Solicitor-General Stephen Donaghue has found former Prime Minister Scott Morrison was validly appointed to administer the Department of Industry, Science, Energy and Resources portfolio, but the fact it wasn’t made public was “inconsistent” with conventions of responsible government.
The advice, requested by Prime Minister Anthony Albanese, was released in full on Tuesday morning. The advice only looked at the question of whether Morrison’s appointment to the portfolio, alongside then-minister Keith Pitt, was valid. It did not consider the other four departments that Morrison was secretly appointed to.
Scott Morrison was secretly appointed to lead five ministries.Credit:James Brickwood
In the advice, Donaghue said the appointment was “valid” as the Governor-General, acting on the advice of the prime minister, has power under section 64 of the Constitution to appoint an existing Minister of State, including the Prime Minister, to administer an additional department of State.
“The Governor-General has no discretion to refuse to accept the prime minister’s advice in relation to such an appointment. Nor is there any constitutional or legislative requirement for notification of such an appointment as a condition of its validity, or for the Minister to subscribe another oath or affirmation following such an appointment. Accordingly, Mr Morrison was validly appointed to administer DISER on 15 April 2021,” the advice said.
“That said, the fact that the parliament, the public and the other ministers who thereafter administered DISER concurrently with Mr Morrison were not informed of Mr Morrison’s appointment was inconsistent with the conventions and practices that form an essential part of the system of responsible government prescribed by Ch II of the Constitution.
“That is because it is impossible for parliament and the public to hold ministers accountable for the proper administration of particular departments if the identity of the ministers who have been appointed to administer those departments is not publicised. That conclusion does not depend on the extent to which Mr Morrison exercised powers under legislation administered by DISER, because from the moment of his appointment he was responsible for the administration of the department.”
In remarks scathing about the lack of transparency around the appointments, Donaghue noted the ability of the public and the parliament to ascertain which ministers have been appointed to administer which departments “is critical to the proper functioning of responsible government”.

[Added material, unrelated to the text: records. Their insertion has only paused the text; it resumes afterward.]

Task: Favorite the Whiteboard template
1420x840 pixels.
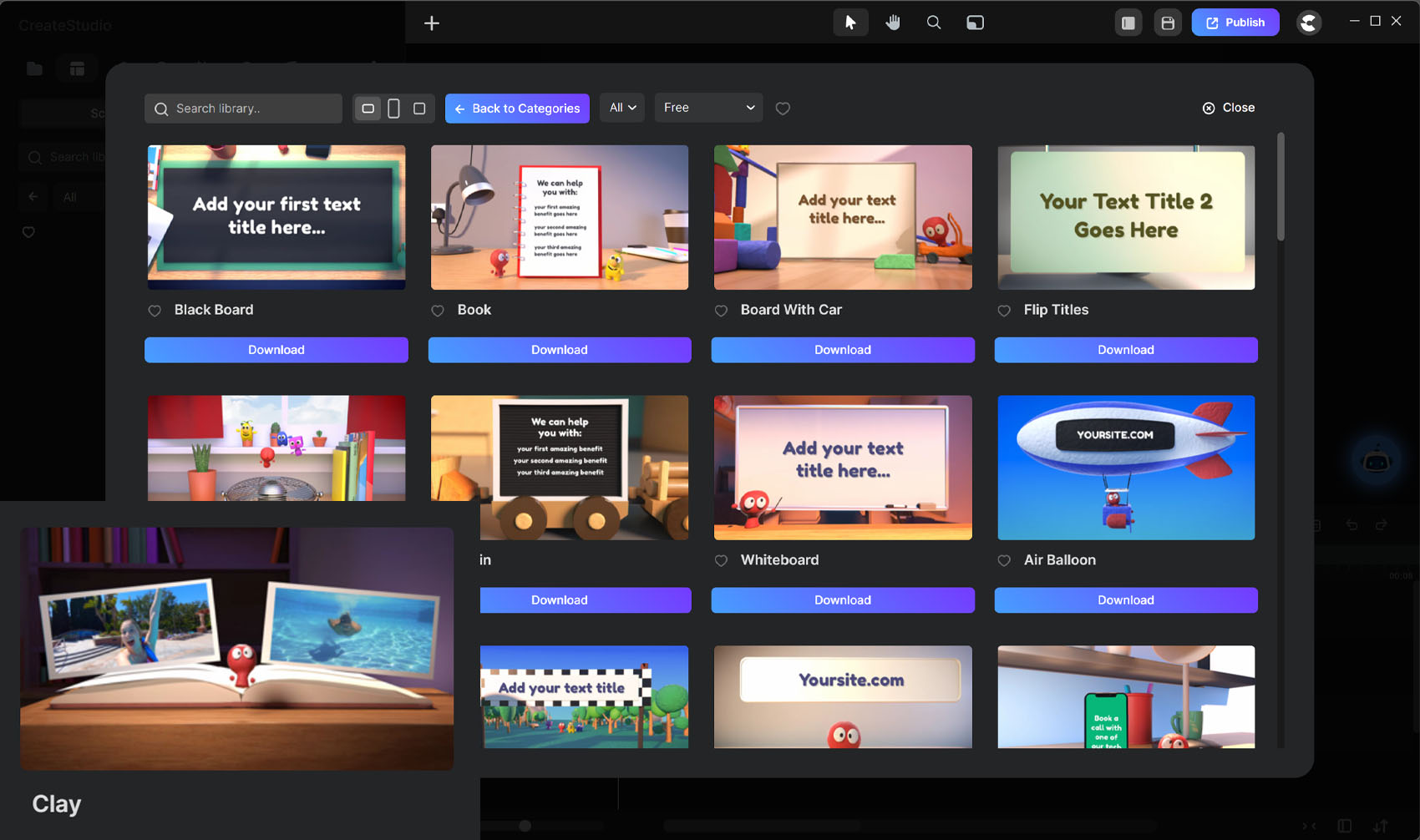Action: (721, 561)
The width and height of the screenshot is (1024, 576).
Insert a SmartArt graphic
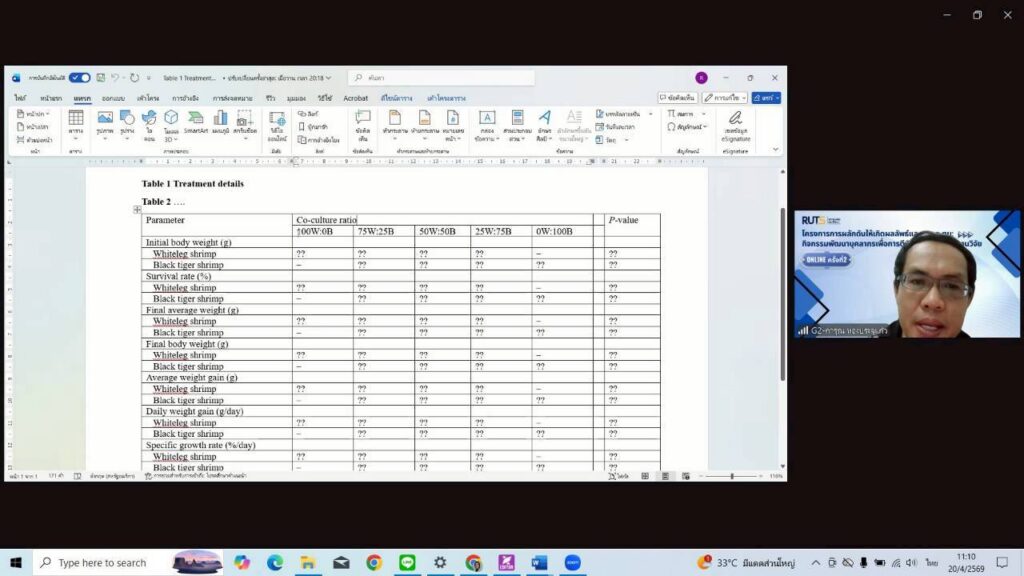click(x=196, y=122)
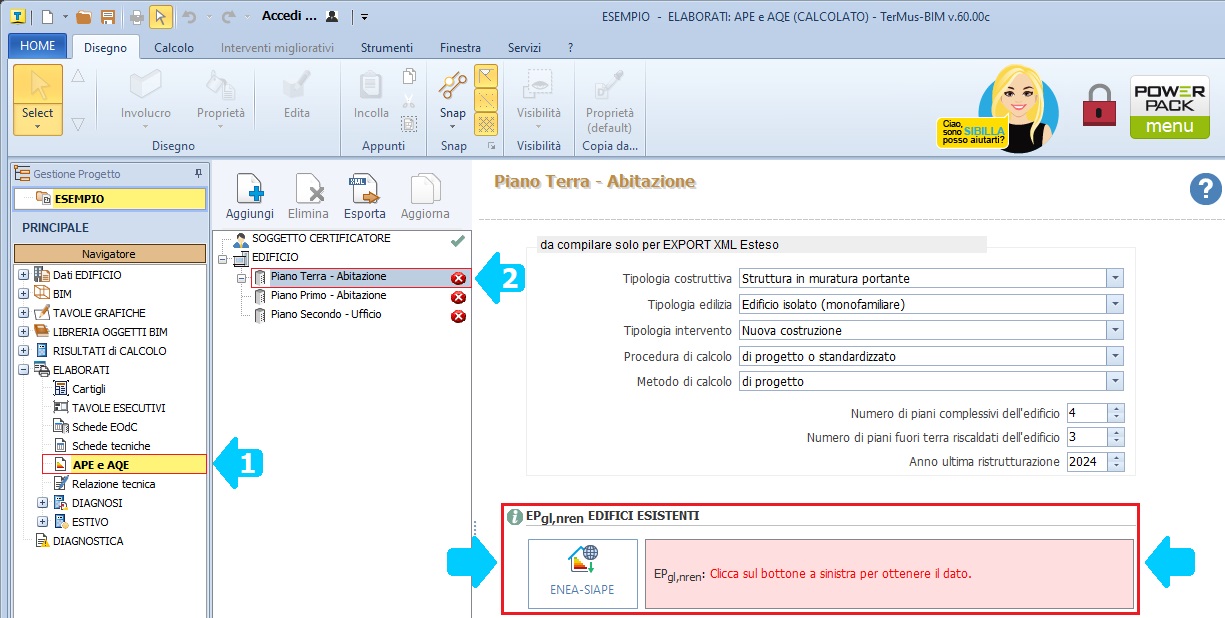
Task: Open the blue help question mark
Action: pos(1206,189)
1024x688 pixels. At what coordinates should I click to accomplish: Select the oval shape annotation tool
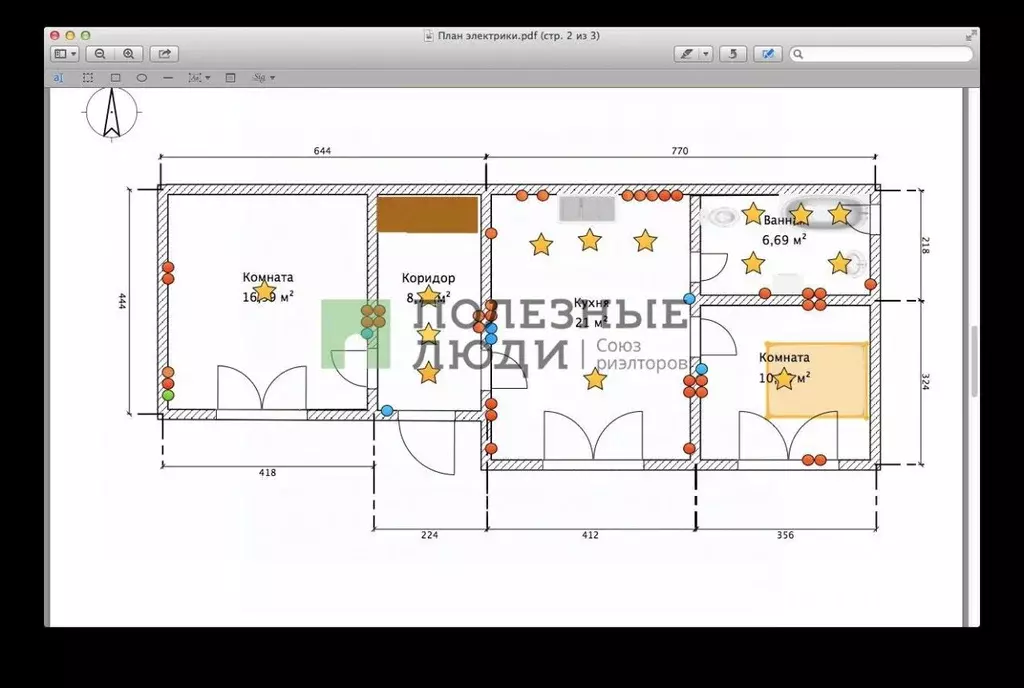(x=142, y=77)
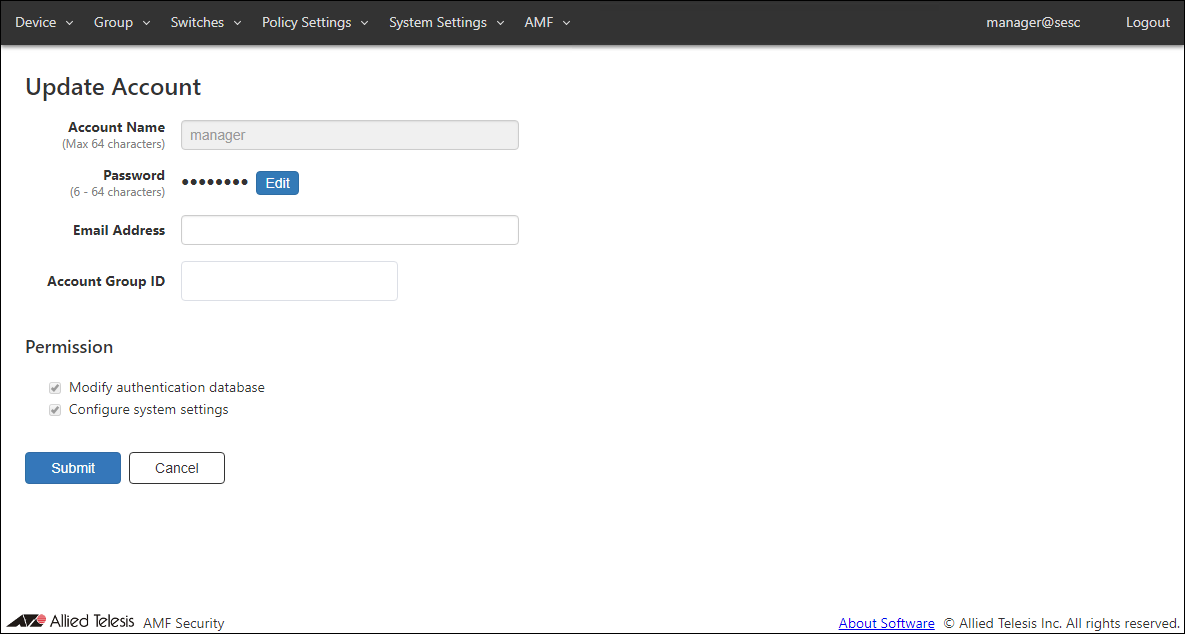Viewport: 1185px width, 634px height.
Task: Expand the Switches dropdown menu
Action: click(x=206, y=22)
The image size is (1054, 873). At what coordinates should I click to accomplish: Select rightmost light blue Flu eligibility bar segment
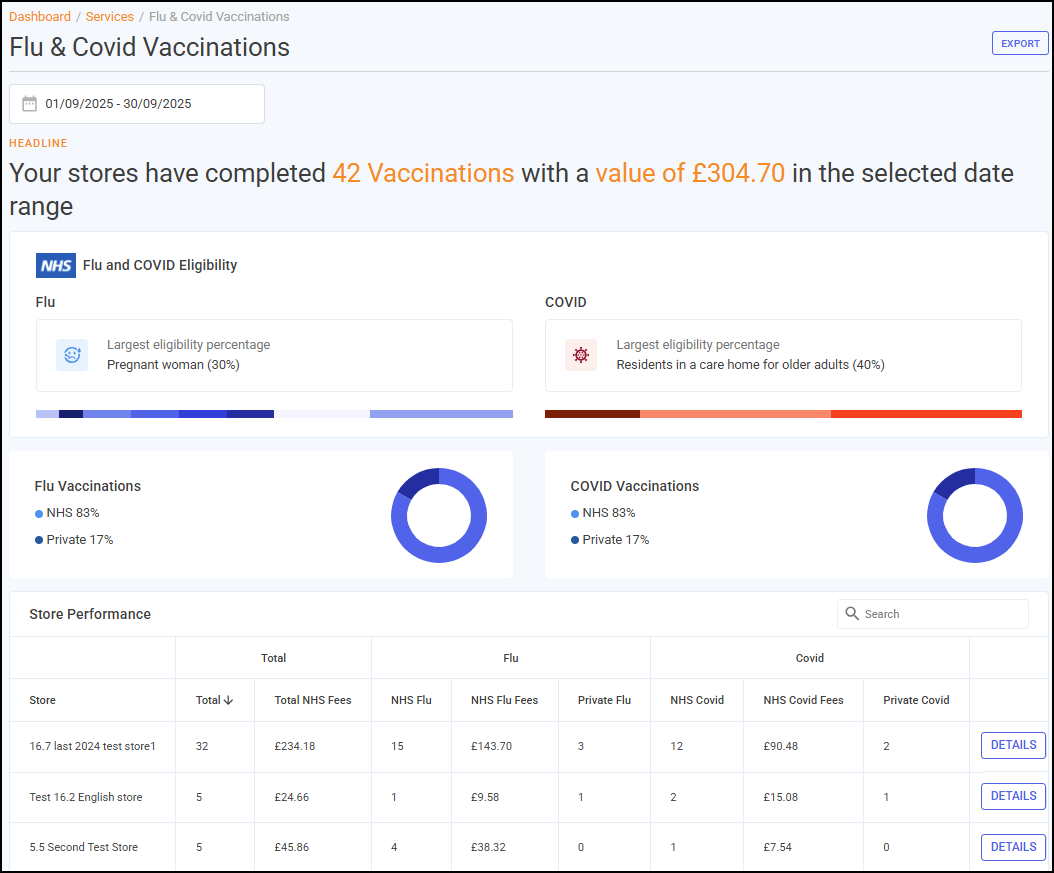pos(441,414)

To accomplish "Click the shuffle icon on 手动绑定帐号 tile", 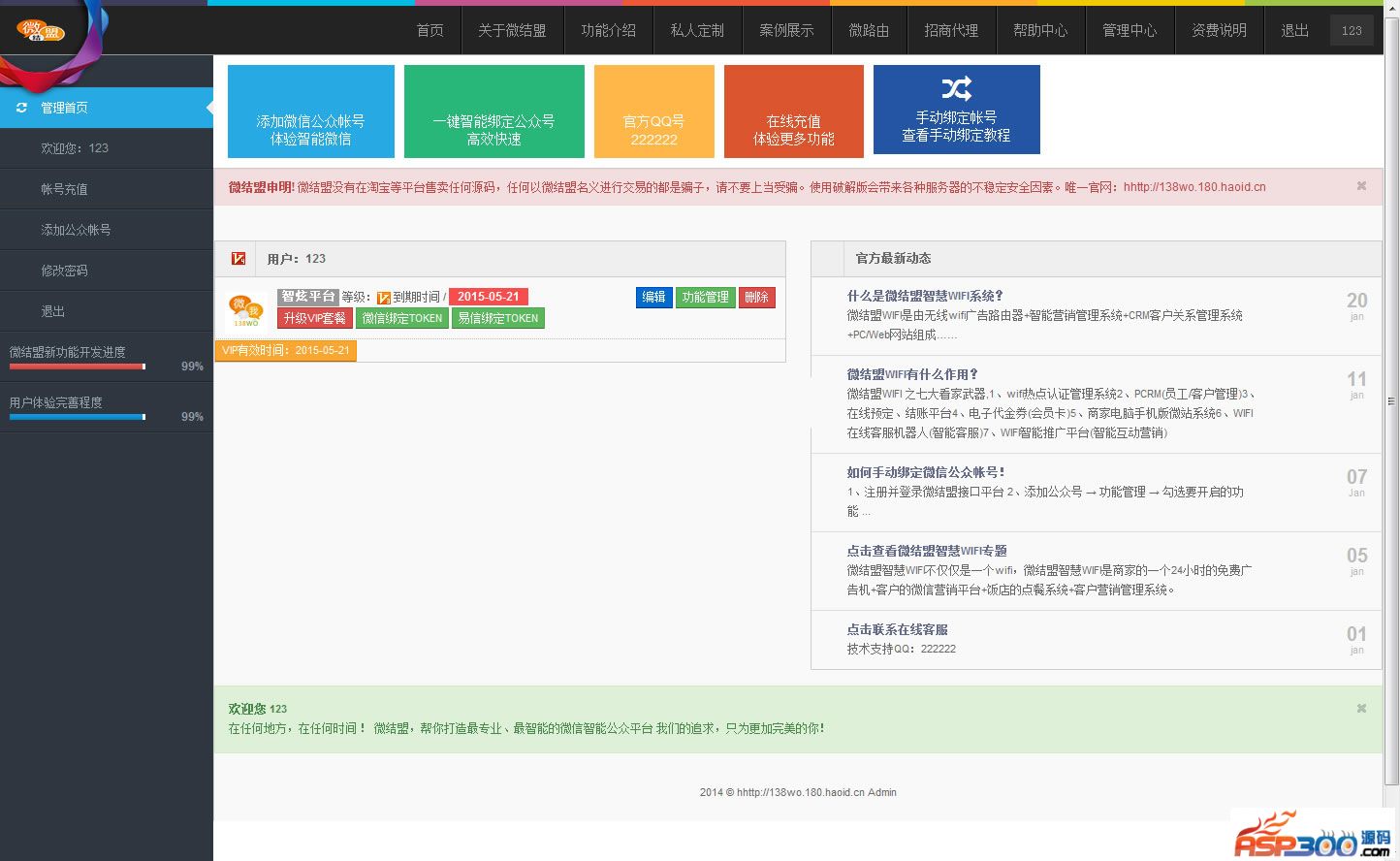I will [x=956, y=89].
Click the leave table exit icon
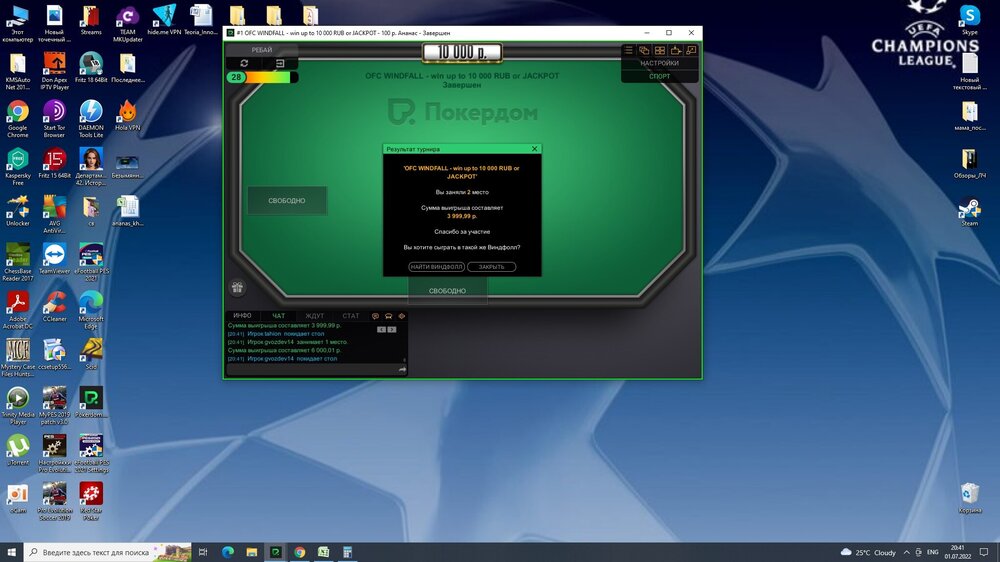This screenshot has height=562, width=1000. coord(281,63)
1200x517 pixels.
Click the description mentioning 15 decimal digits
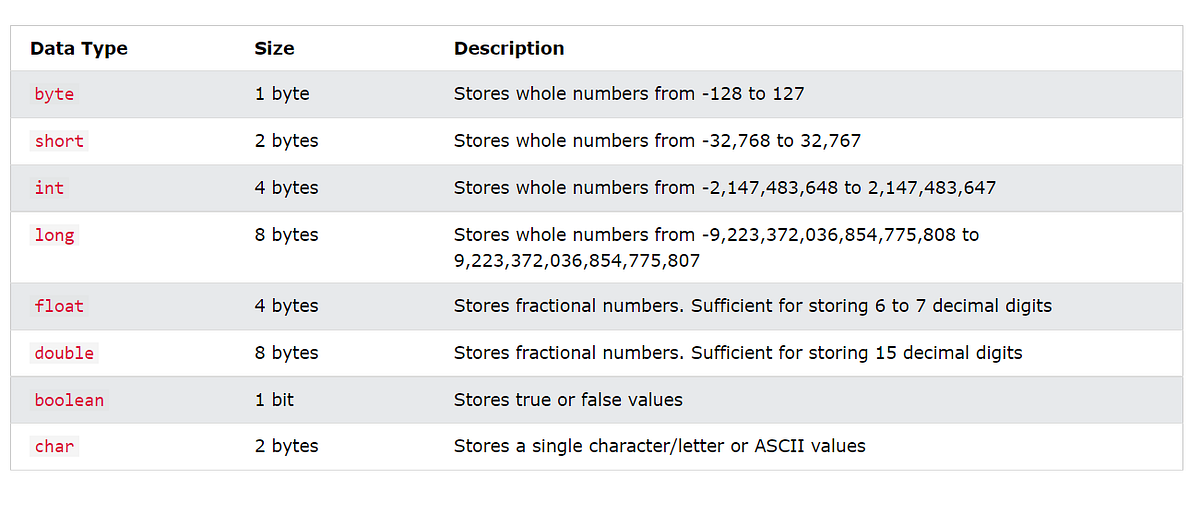click(x=738, y=353)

“The end result is that, to the extent that the public and the parliament are not informed of appointments that have been made under s 64 of the Constitution, the principles of responsible government are fundamentally undermined.”
Albanese, in a press conference in Canberra, said the cabinet had decided at a meeting on Tuesday morning there would be a need for a further inquiry. He said the details of the inquiry would be confirmed at a later date, but it would not be a political inquiry.
“There are a range of different options available to the government, but it is agreed that … it needs to be not a political inquiry but an inquiry with an eminent person with a legal background to consider all of the implications,” Albanese said.
He said he had directed the Department of Prime Minister and Cabinet to work with the Office of the Official Secretary to the Governor-General to adopt a practice of publishing future appointments of ministers to administer departments in the Commonwealth Gazette. He said this action could occur immediately and did not require further advice, but the government would give consideration to “whether any further immediate changes are required”.
“We will make a future announcement about an inquiry. I am giving notice today that that inquiry will take place. This isn’t something that can be just dismissed. This is something that goes to our very system of government which the solicitor-general’s advice makes clear,” Albanese said.
The prime minister foreshadowed the move to ensure that future ministerial appointments are made public could be mandated in law.
“I think one of the things we will need to consider is any future legislative changes to make sure that that is enshrined. To make sure that it is not dependent upon the goodwill of the government of the day,” he said.
Asked about the role of Governor-General David Hurley in appointing Morrison to the departments and whether it is feasible he did not know they were being kept secret, Albanese has steered clear of criticising the Queen’s representative.
“The report makes clear … the Governor-General acted upon the advice of the government of the day,” he said.
Pressed on whether a future inquiry will examine Hurley’s conduct, Albanese didn’t give a direct answer, saying only that:
“The governor-general’s role has been examined here and the governor-general has made a very clear statement, as from his perspective he operated according to, taking the advice of the government of the day, which is consistent with the responsibility of the governor-general.”